“Delivery Man” is one of those films that you forget about when you step outside the theater.
Directed by French-Canadian filmmaker Ken Scott in his first American movie, “Delivery Man” features Vince Vaughn as David Wozniack, an easy going delivery truck driver who made hundreds of anonymous sperm donations to a fertility clinic 20 years ago. Now, he finds out he’s the father of 533 children because of it, and the kids are looking to file a lawsuit that would force him to reveal his identity.
It’s a simple comedic premise, which makes it all the more disappointing to see Vaughn taking it seriously. If you’re looking for the fast-talking, funny Vince Vaughn from films like “Swingers” or “Wedding Crashers,” you won’t find him in this movie.
But that doesn’t mean Vaughn’s performance is poor. In fact, it is sort of neat to see him take a different role, which he manages to play fairly well. It’s a more serious character, though Vaughn does manage to work in some laughs anyway.
That being said, when I walked out of the movie, I wasn’t sure if it was supposed to be a comedy or a drama. One minute Vaughn is humorously crashing into people on his bicycle, and the next he’s saving a girl from a drug overdose or spending time with his wheelchair bound son.
It’s jarring and gives the viewer a sense that the film is confused or unsure about itself. Most of the humor can be found in Chris Pratt, whose comedic abilities have been well established in his role as Andy Dwyer in “Parks and Recreation.” Pratt saves the film, as he is amusing any time he’s on screen as Vaughn’s chubby friend trying to prove himself as a lawyer. However, only a few scenes have the entire audience laughing out loud.
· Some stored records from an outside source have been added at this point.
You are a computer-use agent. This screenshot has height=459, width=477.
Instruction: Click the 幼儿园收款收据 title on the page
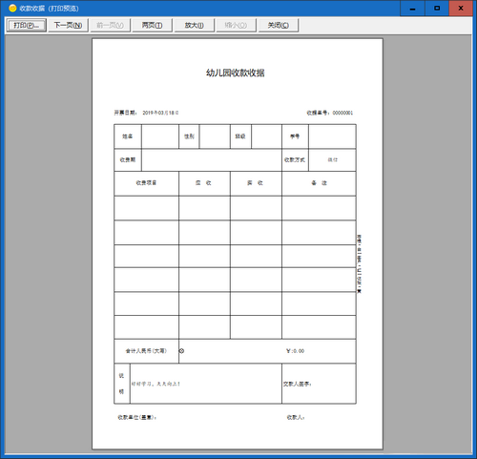(236, 73)
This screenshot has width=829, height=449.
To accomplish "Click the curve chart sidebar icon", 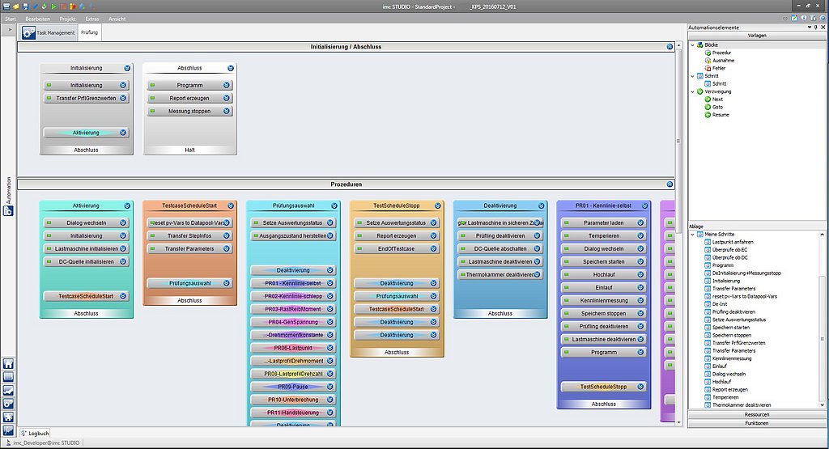I will point(8,390).
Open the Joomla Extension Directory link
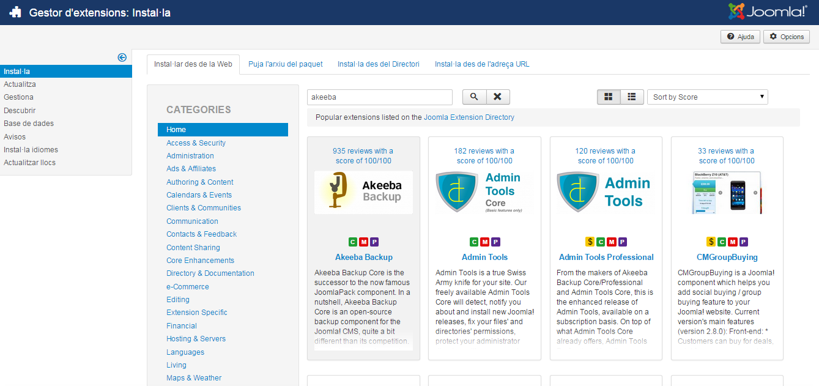The image size is (819, 386). coord(469,117)
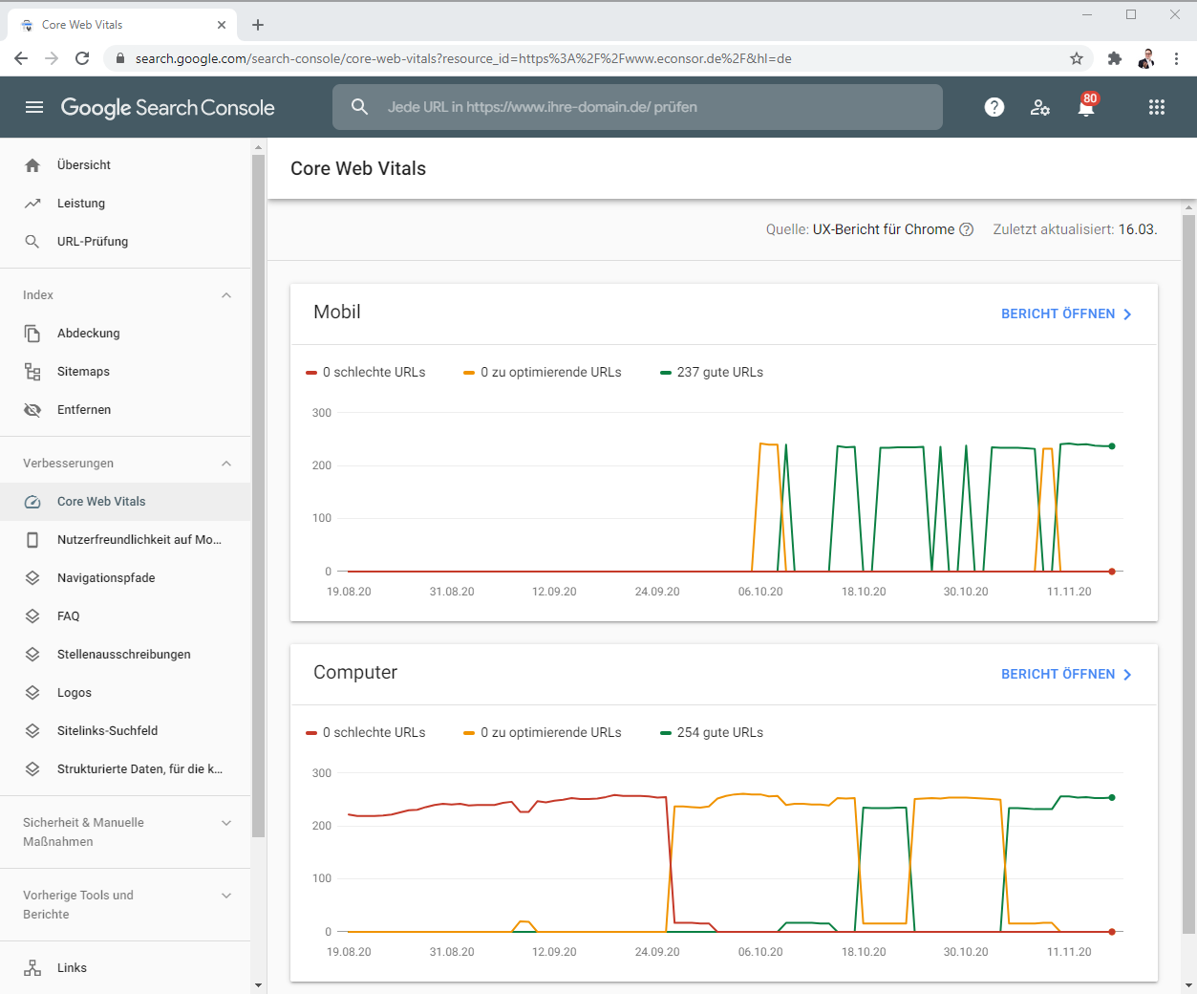The width and height of the screenshot is (1197, 994).
Task: Open Search Console help
Action: 994,107
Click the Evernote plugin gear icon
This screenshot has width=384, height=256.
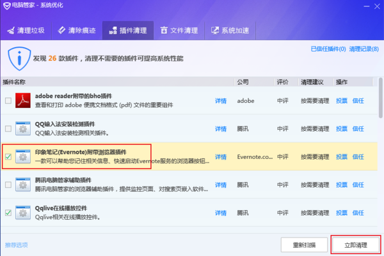[x=24, y=156]
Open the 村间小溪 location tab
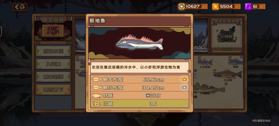 click(53, 51)

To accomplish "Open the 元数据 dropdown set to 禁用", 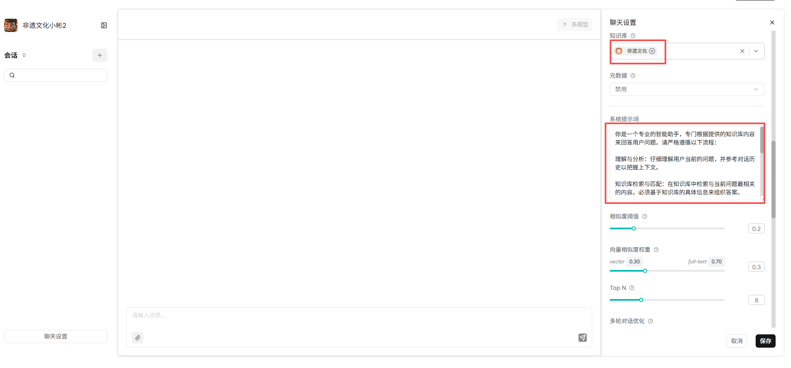I will click(687, 89).
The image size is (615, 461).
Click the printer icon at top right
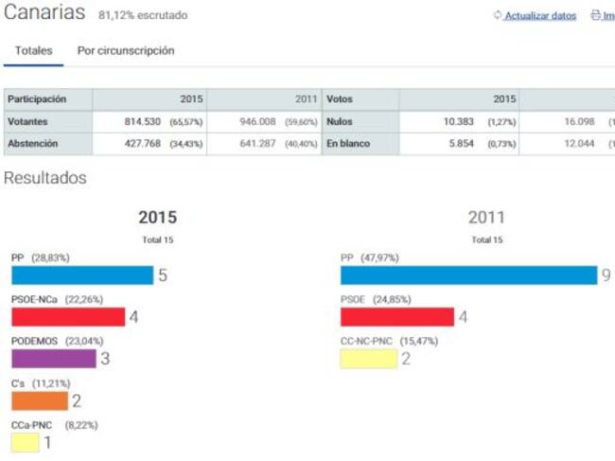click(594, 16)
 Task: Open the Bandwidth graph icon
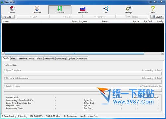[83, 9]
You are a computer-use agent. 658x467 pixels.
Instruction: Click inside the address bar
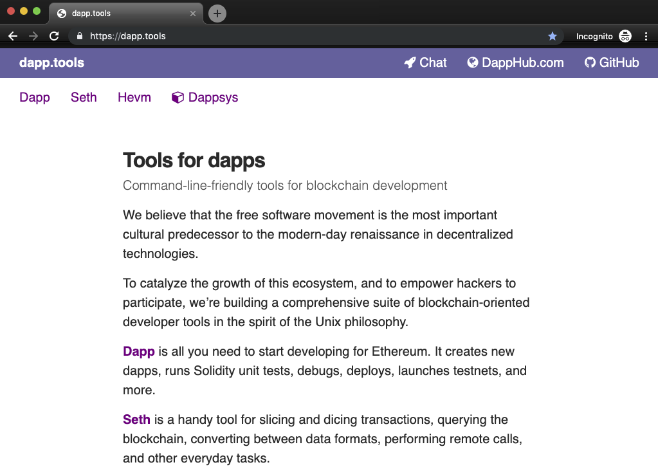193,36
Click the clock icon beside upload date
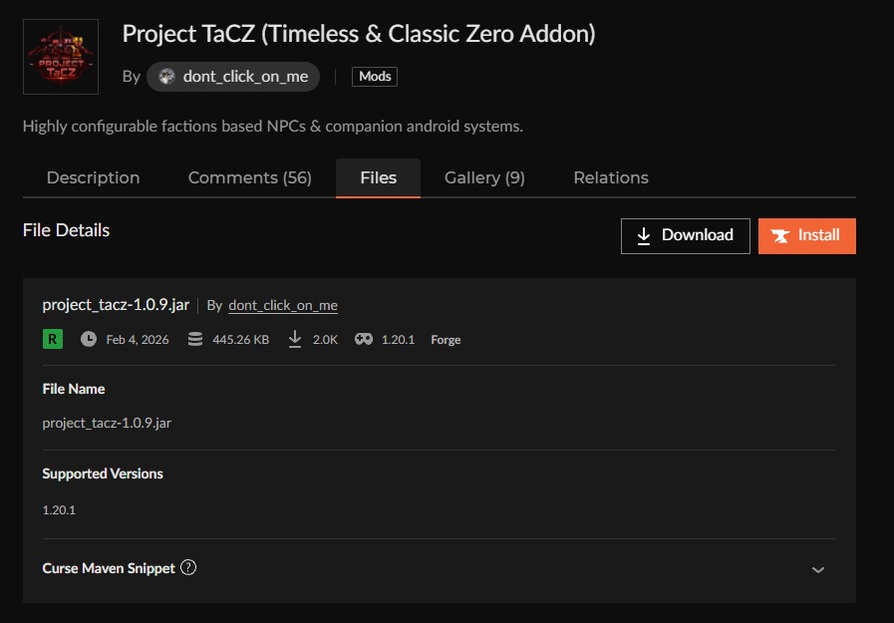Screen dimensions: 894x623 coord(89,339)
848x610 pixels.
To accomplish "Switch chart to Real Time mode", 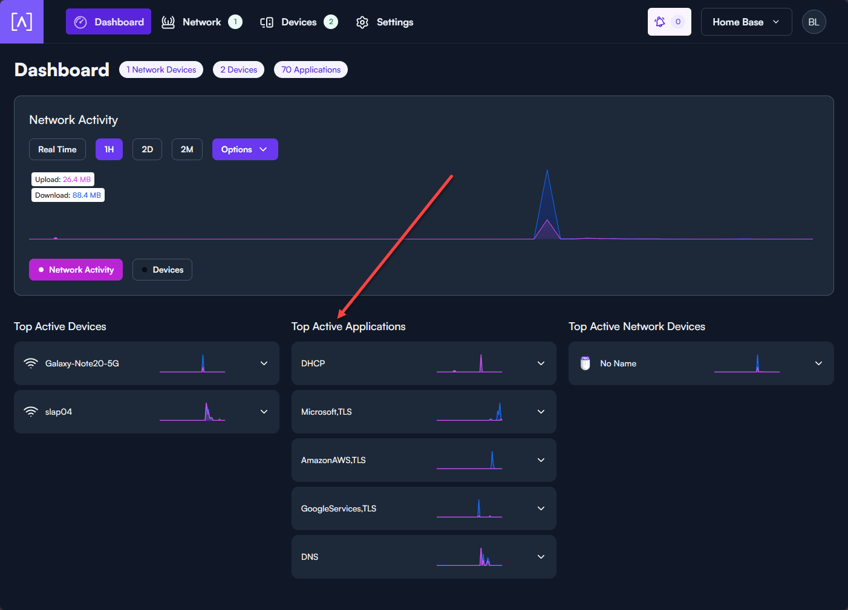I will click(x=57, y=149).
This straddling of the line between drama and comedy leads to an overall feeling of schmaltziness. Soupy violins, group hugs, marriage proposals—this movie is a clusterfluff of clichés, and you’ll find yourself rolling your eyes often. Add in a splash of familiar subplots—Wozniack has to pay off a large debt, his father is disappointed in him, his girlfriend is pregnant, etc.—and you get a movie that is nothing special.
Speaking of the pregnant girlfriend, that’s another major problem of the film. Cobie Smulders plays Emma, the mother-to-be. Smulders is well known for her role as Robin on “How I Met Your Mother,” but you won’t find any of her comedic prowess here. She’s entirely lifeless on screen as a bland and forgettable supporting character, and any chemistry that is supposed to be between her and Vaughn’s character is practically non-existent.
You’ll walk away from “Delivery Man” with a general feeling of ambivalence toward it. If you’re bored and have $20 to spend, give it a try. But you might be just as well off saving your money.